True Colors is a personality profiling system created by Don Lowry in 1978. It was originally created to categorize at risk youth into four basic learning styles using the colors blue, orange, gold and green to identify the strengths and challenges of these core personality types.

Personality profiling system 
According to this personality temperament theory, which is a refined version of the popular Myers–Briggs Type Indicator (MBTI), everyone's personality consists of a combination of all four colors, with the dominant two colors representing the core of a person's personality temperament. In general, green personality types are independent thinkers, gold personality types are pragmatic planners, orange personality types are very action-oriented, and blue personality types are very people-oriented.
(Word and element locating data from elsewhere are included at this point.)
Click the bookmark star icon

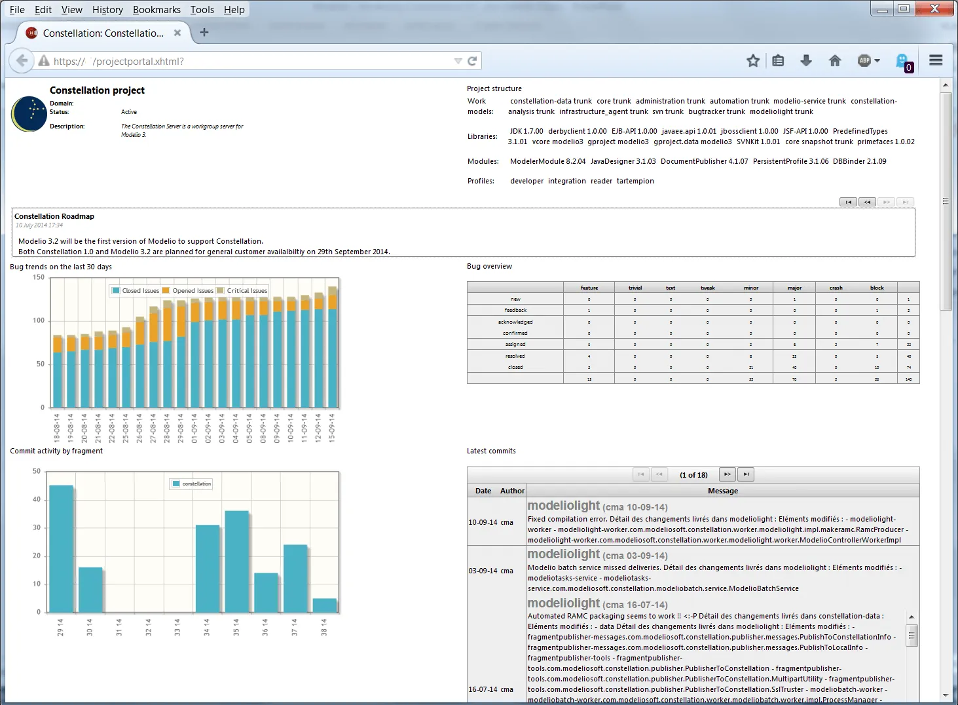(753, 61)
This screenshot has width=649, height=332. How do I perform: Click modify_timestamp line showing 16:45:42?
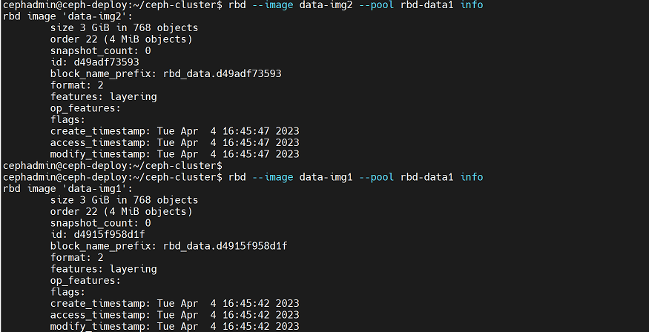(174, 326)
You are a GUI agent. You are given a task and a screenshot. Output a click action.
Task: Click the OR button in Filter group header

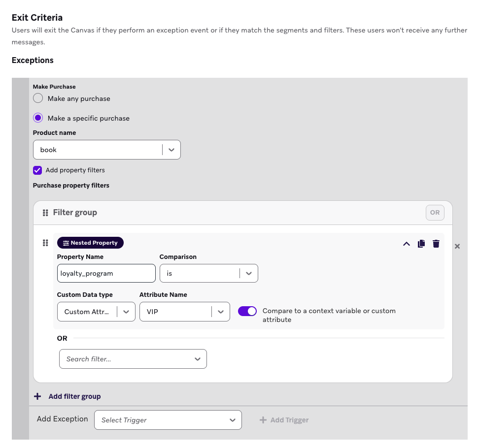coord(435,213)
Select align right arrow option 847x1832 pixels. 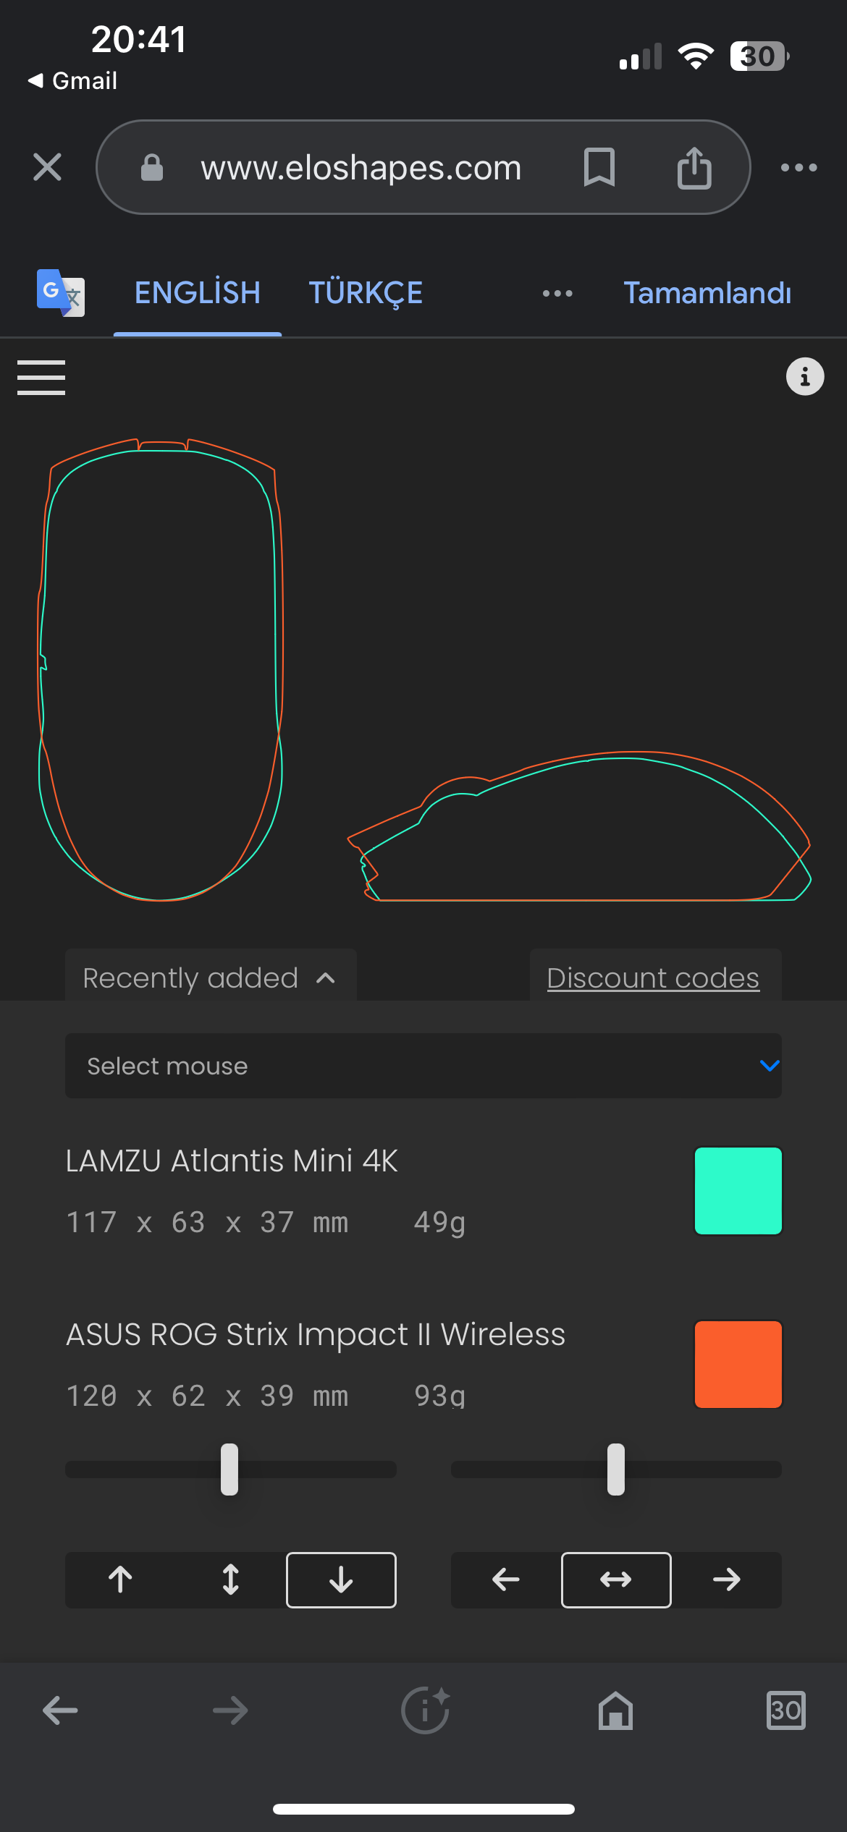point(726,1579)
The idea behind True Colors is that it does not pigeonhole people into one personality type over another with the understanding that one's personality might make adjustments based on his or her environment or associations. True Colors is a way to understand the behaviors and motivations of others relative to our own personalities to help mitigate potential conflict by learning to recognize personality differences and characteristics.

Scientific basis 
Results from the correlations of a 2006 study of the True Colors system (Wichard, 2006), show that True Colors has convergent validity with the MBTI. Convergent validity is when a measure is more strongly associated with measures of similar constructs. However, True Colors did not have convergent validity with the Strong Interest Inventory (SII), or the Campbell Interest and Skill Survey (CISS). Furthermore, subjects rated the predictions that the True Colors system made about them as accurate.  However, this could be the result of hindsight bias and/or confirmation bias. Subjects retested after a 30 to 50 day delay were given the same classification ~95% of the time.

However, the research was performed by an 11-year True Colors Certified Trainer, the research was not published in a peer-reviewed journal, and there are no published replications.